NTZ inhibition of GII.17 HuNoV replication in jejunal HIEs parallels its cytotoxicity. J4FUT2 HIOs were treated with 5 ascending doses of NTZ and the vehicle (1% DMSO) for 24 hours. A) Replication of GII.17 with NTZ treatment B) Percent inhibition of GII.17 by NTZ. C) Percent viability was assessed in the J4FUT2 HIE line after 24 h. Based on EC₅₀ and CC₅₀ (panels B and C, respectively), the SI was calculated as 1.9. * = p ≤ 0.05; ** = p ≤ 0.01; *** = p ≤ 0.001; **** = p ≤ 0.0001. Data are compiled from n = 3 experiments.

Figure 6.

NTZ inhibition of GI.1 HuNoV replication in jejunal HIEs parallels its cytotoxicity.
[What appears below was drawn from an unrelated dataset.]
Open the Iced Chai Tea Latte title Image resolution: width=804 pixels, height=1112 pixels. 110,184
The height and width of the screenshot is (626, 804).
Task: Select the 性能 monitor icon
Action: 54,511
J4FUT2 HIEs were treated with 5 ascending doses of NTZ and the vehicle (1% DMSO) for 24 hours. A) Replication of GI.1 with NTZ treatment B) Percent inhibition of GI.1 by NTZ. C) Percent viability was assessed in the J4FUT2 HIE line after 24 h. Based on EC₅₀ and CC₅₀ (panels B and C, respectively), the SI was calculated as 2.7. * = p ≤ 0.05; ** = p ≤ 0.01; *** = p ≤ 0.001; **** = p ≤ 0.0001. Data are compiled from n = 2 experiments.

Figure 7.

NTZ inhibition of GII.4 HuNoV replication in small intestinal HIEs parallels its cytotoxicity. J2, D2004, J2004, and IL2004 HIEs were treated with 5 ascending doses of NTZ and the vehicle (1% DMSO) for 24 hours. A) Replication of GII.4 Sydney with NTZ treatment in each HIE line. B) Percent inhibition of GII.4 Sydney by NTZ in each HIE line. C) Percent viability was assessed in the J2, D2004, J2004, and IL2004 HIE lines after 24 h. Based on EC₅₀ and CC₅₀ (panels B and C, respectively), the follow SI values were calculated: J2 = 4.0; D2004 = 1.2; J2004 = 1.2 and IL2004 =1.4. * = p ≤ 0.05; ** = p ≤ 0.01; *** = p ≤ 0.001; **** = p ≤ 0.0001. Data are compiled from n = 2 experiments.